• [EXERCISE GOAL]:
In the entries below, change every "GUI agent" to "screen agent" and keep everything else the same.
RECORD EXTRACTS start
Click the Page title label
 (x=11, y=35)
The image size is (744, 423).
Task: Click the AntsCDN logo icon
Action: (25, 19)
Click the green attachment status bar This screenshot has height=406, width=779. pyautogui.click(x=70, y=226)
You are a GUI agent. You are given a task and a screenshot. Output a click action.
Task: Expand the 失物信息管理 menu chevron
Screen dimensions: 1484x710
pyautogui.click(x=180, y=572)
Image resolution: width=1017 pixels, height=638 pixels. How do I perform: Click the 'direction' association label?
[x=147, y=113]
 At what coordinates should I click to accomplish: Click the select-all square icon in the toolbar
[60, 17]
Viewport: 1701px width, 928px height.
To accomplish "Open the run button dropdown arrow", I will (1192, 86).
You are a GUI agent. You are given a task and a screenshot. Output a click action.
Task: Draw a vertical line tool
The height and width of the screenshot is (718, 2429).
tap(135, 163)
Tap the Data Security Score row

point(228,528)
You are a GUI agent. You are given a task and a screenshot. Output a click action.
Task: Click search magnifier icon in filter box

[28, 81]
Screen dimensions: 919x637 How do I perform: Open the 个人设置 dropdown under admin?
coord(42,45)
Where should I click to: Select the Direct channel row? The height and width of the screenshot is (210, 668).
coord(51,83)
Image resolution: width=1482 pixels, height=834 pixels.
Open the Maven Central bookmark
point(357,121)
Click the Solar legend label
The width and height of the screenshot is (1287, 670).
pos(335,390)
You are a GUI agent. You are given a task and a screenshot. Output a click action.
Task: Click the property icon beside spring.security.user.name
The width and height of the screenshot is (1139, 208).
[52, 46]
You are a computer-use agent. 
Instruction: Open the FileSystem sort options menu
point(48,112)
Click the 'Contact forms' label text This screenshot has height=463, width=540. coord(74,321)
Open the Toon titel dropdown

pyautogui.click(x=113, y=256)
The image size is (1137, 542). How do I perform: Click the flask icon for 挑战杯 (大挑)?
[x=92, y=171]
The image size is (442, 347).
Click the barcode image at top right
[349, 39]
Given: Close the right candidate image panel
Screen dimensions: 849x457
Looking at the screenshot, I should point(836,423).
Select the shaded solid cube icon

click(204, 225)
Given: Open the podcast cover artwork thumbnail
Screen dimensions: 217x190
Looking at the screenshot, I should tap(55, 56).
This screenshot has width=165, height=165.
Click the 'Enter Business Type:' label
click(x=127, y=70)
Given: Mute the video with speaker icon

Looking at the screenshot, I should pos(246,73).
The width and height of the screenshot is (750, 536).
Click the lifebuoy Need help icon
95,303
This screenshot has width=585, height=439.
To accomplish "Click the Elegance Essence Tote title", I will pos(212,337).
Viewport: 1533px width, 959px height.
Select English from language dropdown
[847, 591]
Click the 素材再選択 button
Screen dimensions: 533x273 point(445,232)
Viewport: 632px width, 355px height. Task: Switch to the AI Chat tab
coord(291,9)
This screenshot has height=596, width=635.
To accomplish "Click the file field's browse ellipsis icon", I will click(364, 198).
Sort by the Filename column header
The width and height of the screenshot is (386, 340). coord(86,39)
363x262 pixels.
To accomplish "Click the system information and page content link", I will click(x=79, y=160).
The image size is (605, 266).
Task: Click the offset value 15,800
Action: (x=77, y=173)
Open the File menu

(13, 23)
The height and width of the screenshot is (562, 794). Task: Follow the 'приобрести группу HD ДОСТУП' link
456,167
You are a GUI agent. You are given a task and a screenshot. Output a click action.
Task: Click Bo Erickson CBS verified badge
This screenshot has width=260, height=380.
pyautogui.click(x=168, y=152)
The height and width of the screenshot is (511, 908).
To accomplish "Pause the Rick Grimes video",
RECORD EXTRACTS end
• [THE RESPONSE]:
Click the Page title label
 (x=11, y=35)
The image size is (744, 423).
Task: Click the AntsCDN logo icon
Action: (25, 19)
Click the green attachment status bar This screenshot has height=406, width=779. pyautogui.click(x=70, y=226)
You are a screen agent. You are given a task and a screenshot. Output a click action.
Task: Expand the 失物信息管理 menu chevron
Screen dimensions: 1484x710
pyautogui.click(x=180, y=572)
Image resolution: width=1017 pixels, height=638 pixels. How do I perform: Click the 'direction' association label?
[x=147, y=113]
 At what coordinates should I click to accomplish: Click the select-all square icon in the toolbar
[60, 17]
Viewport: 1701px width, 928px height.
To accomplish "Open the run button dropdown arrow", I will (1192, 86).
You are a screen agent. You are given a task and a screenshot. Output a click action.
Task: Draw a vertical line tool
The height and width of the screenshot is (718, 2429).
tap(135, 163)
Tap the Data Security Score row

point(228,528)
You are a screen agent. You are given a task and a screenshot. Output a click action.
Task: Click search magnifier icon in filter box

[28, 81]
Screen dimensions: 919x637 How do I perform: Open the 个人设置 dropdown under admin?
coord(42,45)
Where should I click to: Select the Direct channel row? The height and width of the screenshot is (210, 668).
coord(51,83)
Image resolution: width=1482 pixels, height=834 pixels.
Open the Maven Central bookmark
point(357,121)
Click the Solar legend label
The width and height of the screenshot is (1287, 670).
pos(335,390)
You are a screen agent. You are given a task and a screenshot. Output a click action.
Task: Click the property icon beside spring.security.user.name
The width and height of the screenshot is (1139, 208).
[52, 46]
You are a computer-use agent. 
Instruction: Open the FileSystem sort options menu
point(48,112)
Click the 'Contact forms' label text This screenshot has height=463, width=540. coord(74,321)
Open the Toon titel dropdown

pyautogui.click(x=113, y=256)
The image size is (1137, 542). How do I perform: Click the flask icon for 挑战杯 (大挑)?
[x=92, y=171]
The image size is (442, 347).
Click the barcode image at top right
[349, 39]
Given: Close the right candidate image panel
Screen dimensions: 849x457
Looking at the screenshot, I should point(836,423).
Select the shaded solid cube icon

click(204, 225)
Given: Open the podcast cover artwork thumbnail
Screen dimensions: 217x190
Looking at the screenshot, I should tap(55, 56).
This screenshot has width=165, height=165.
Click the 'Enter Business Type:' label
click(x=127, y=70)
Given: Mute the video with speaker icon

Looking at the screenshot, I should pos(246,73).
The width and height of the screenshot is (750, 536).
Click the lifebuoy Need help icon
95,303
This screenshot has width=585, height=439.
To accomplish "Click the Elegance Essence Tote title", I will pos(212,337).
Viewport: 1533px width, 959px height.
Select English from language dropdown
[847, 591]
Click the 素材再選択 button
Screen dimensions: 533x273 point(445,232)
Viewport: 632px width, 355px height. Task: Switch to the AI Chat tab
coord(291,9)
This screenshot has height=596, width=635.
To accomplish "Click the file field's browse ellipsis icon", I will click(364, 198).
Sort by the Filename column header
The width and height of the screenshot is (386, 340). coord(86,39)
363x262 pixels.
To accomplish "Click the system information and page content link", I will click(x=79, y=160).
The image size is (605, 266).
Task: Click the offset value 15,800
Action: (x=77, y=173)
Open the File menu

(13, 23)
The height and width of the screenshot is (562, 794). Task: Follow the 'приобрести группу HD ДОСТУП' link
456,167
You are a screen agent. You are given a task and a screenshot. Output a click action.
Task: Click Bo Erickson CBS verified badge
This screenshot has width=260, height=380.
pyautogui.click(x=168, y=152)
The height and width of the screenshot is (511, 908).
To accomplish "Pause the Rick Grimes video",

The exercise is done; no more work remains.